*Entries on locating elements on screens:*
^^^^^^^^
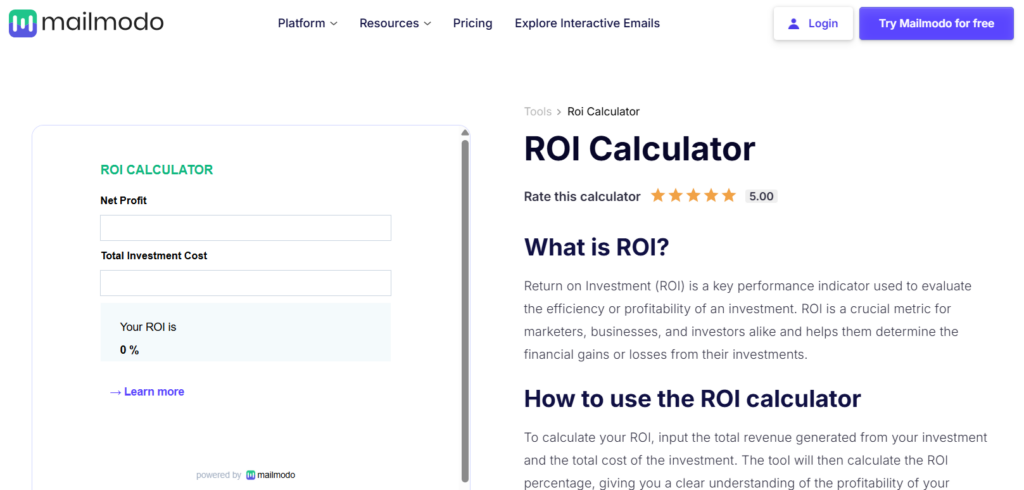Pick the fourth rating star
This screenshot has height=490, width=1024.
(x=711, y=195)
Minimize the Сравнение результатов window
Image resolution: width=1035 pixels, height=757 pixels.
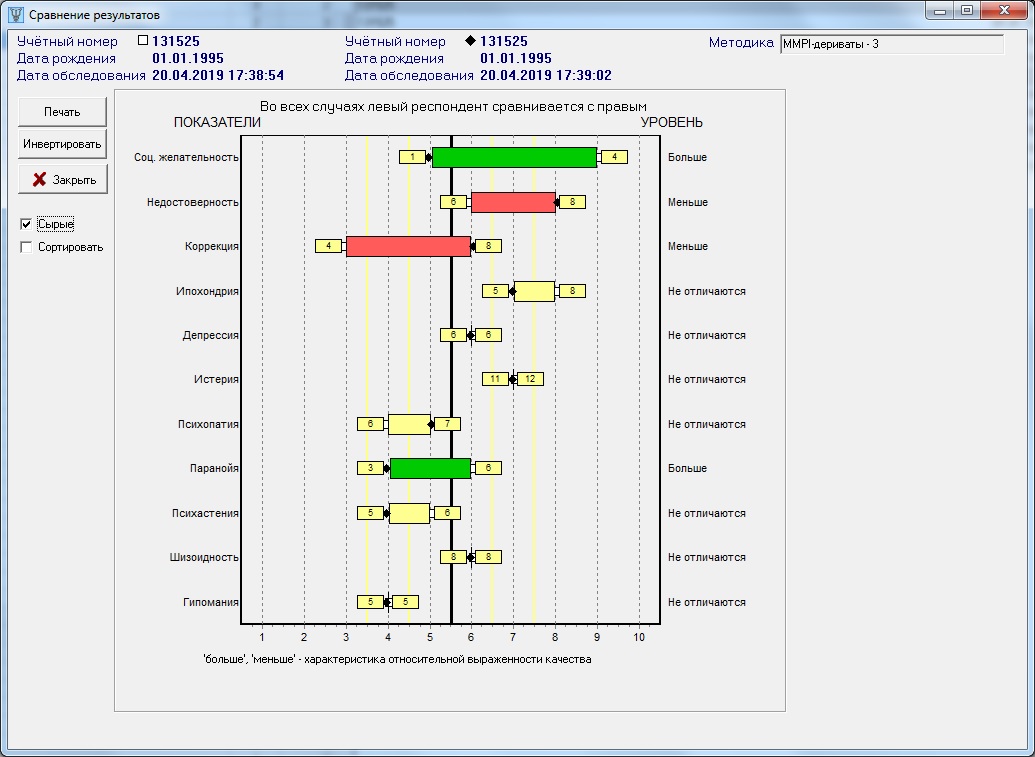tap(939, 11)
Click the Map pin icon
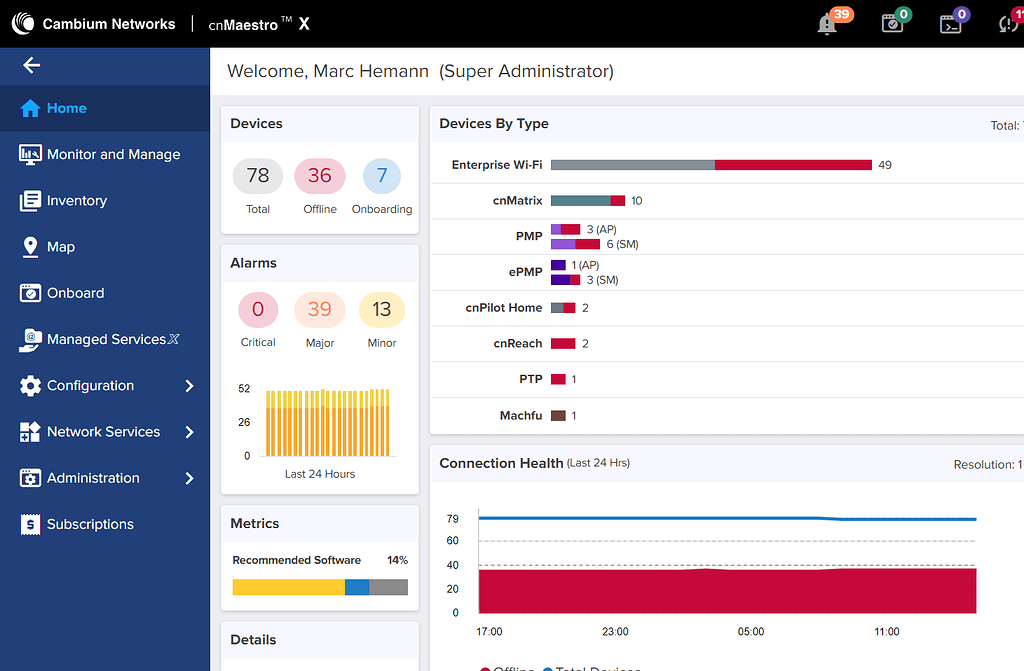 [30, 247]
^^^^^^^^
Return every line of the entries above verbatim, omitting the pictures.

*WRITTEN REPLY:*
Pick the fourth rating star
This screenshot has height=490, width=1024.
(x=711, y=195)
Minimize the Сравнение результатов window
Image resolution: width=1035 pixels, height=757 pixels.
tap(939, 11)
Click the Map pin icon
 [30, 247]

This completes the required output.